◆ **EXERCISE DESCRIPTION**
Find the line holding "594x463 pixels. How" in the entries below. Give it again exactly, along with every line after it up to and including the line holding "You are a computer-use".

:: PROVIDED DATA

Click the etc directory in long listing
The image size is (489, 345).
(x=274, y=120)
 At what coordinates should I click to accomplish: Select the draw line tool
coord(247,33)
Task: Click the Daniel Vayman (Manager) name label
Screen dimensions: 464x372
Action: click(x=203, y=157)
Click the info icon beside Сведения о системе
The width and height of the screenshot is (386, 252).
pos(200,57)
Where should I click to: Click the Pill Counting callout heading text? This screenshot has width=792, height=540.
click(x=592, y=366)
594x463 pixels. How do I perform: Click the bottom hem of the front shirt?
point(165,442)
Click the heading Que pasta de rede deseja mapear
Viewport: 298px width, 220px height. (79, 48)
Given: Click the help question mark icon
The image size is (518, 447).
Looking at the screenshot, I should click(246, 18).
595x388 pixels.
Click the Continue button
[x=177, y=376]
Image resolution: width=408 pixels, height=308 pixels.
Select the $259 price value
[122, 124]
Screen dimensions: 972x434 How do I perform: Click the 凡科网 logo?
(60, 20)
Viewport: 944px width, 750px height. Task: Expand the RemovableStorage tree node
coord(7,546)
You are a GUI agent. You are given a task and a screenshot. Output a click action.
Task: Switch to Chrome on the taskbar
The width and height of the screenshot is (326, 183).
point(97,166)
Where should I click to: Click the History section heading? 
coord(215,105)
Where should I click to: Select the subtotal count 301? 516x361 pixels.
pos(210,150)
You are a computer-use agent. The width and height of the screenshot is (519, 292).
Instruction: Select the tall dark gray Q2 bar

::::
:: PROVIDED DATA

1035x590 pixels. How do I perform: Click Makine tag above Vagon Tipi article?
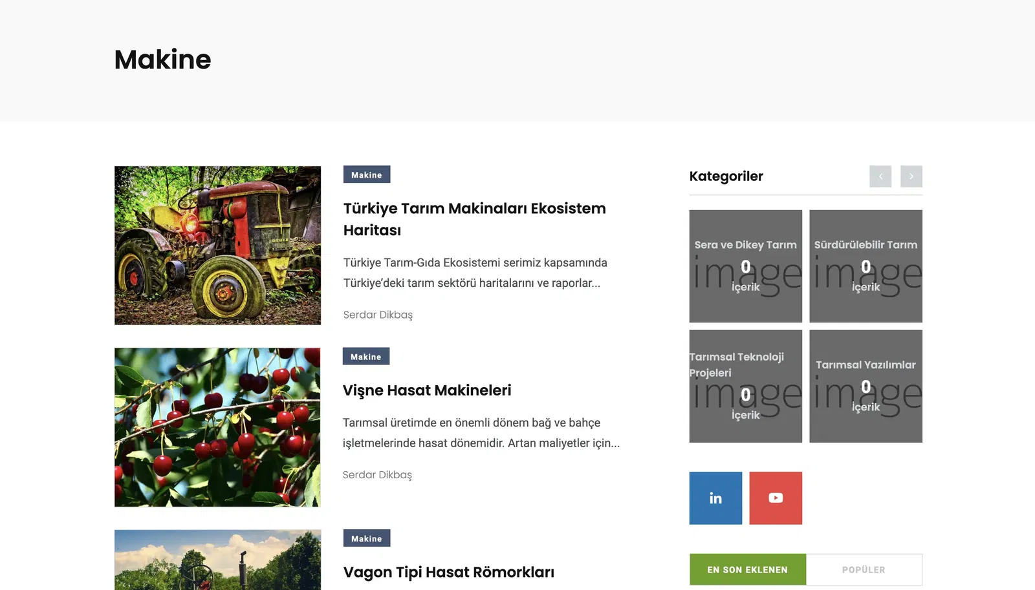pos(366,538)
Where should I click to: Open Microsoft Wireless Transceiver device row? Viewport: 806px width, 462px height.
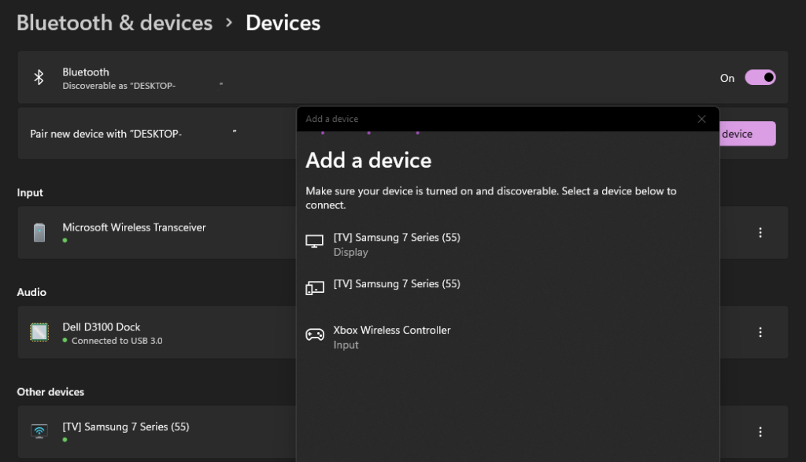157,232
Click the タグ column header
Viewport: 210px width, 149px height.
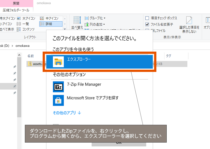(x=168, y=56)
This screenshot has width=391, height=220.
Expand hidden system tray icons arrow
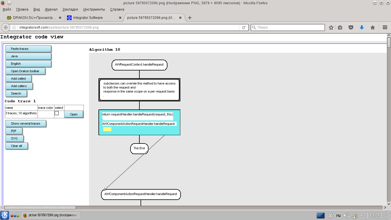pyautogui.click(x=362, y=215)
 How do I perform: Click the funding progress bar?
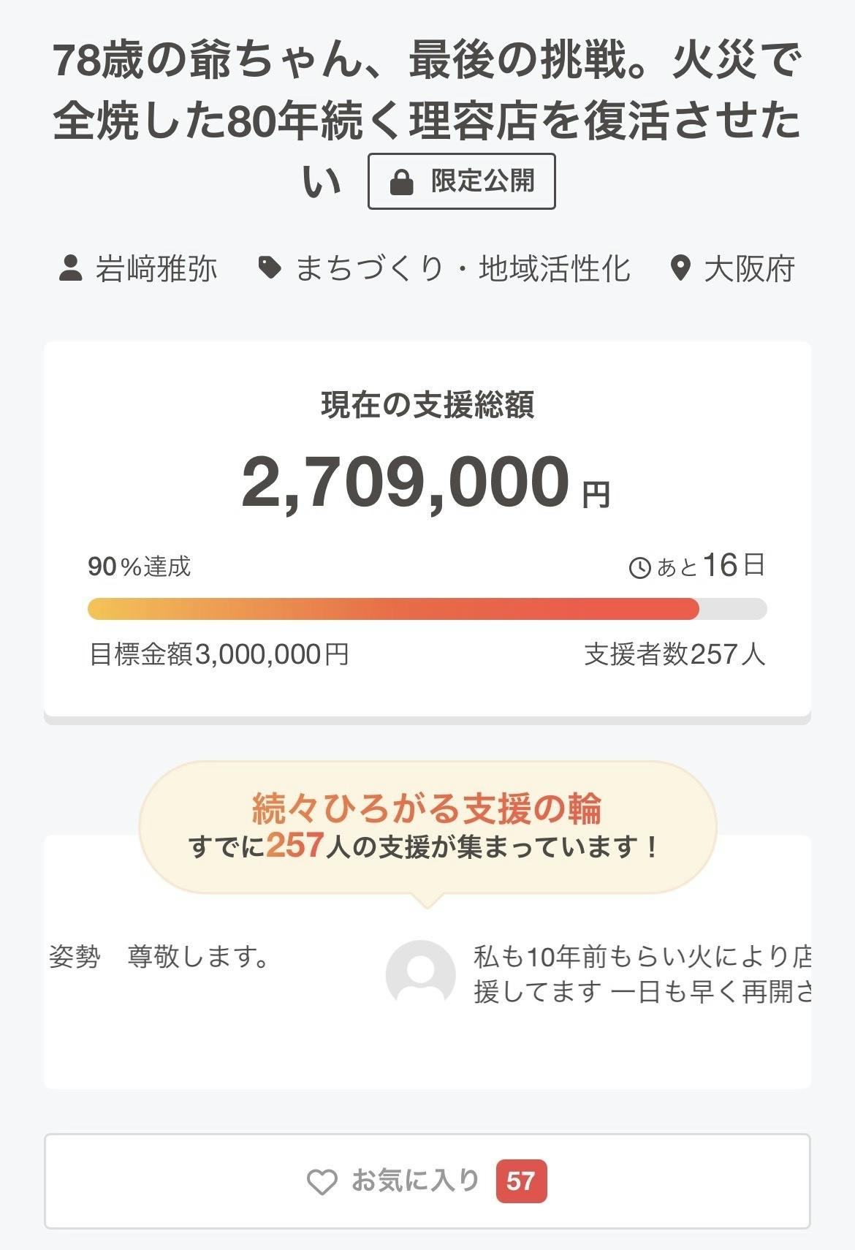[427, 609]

::::

◆ **OUTPUT OF THE TASK**
594x463 pixels. How do I perform: Click the bottom hem of the front shirt?
point(165,442)
Click the heading Que pasta de rede deseja mapear
Viewport: 298px width, 220px height. (79, 48)
Given: Click the help question mark icon
The image size is (518, 447).
Looking at the screenshot, I should click(246, 18).
595x388 pixels.
Click the Continue button
[x=177, y=376]
Image resolution: width=408 pixels, height=308 pixels.
Select the $259 price value
[122, 124]
Screen dimensions: 972x434 How do I perform: Click the 凡科网 logo?
(60, 20)
Viewport: 944px width, 750px height. Task: Expand the RemovableStorage tree node
coord(7,546)
You are a GUI agent. You are given a task and a screenshot. Output a click action.
Task: Switch to Chrome on the taskbar
The width and height of the screenshot is (326, 183).
point(97,166)
Where should I click to: Click the History section heading? 
coord(215,105)
Where should I click to: Select the subtotal count 301? 516x361 pixels.
pos(210,150)
You are a computer-use agent. The width and height of the screenshot is (519, 292).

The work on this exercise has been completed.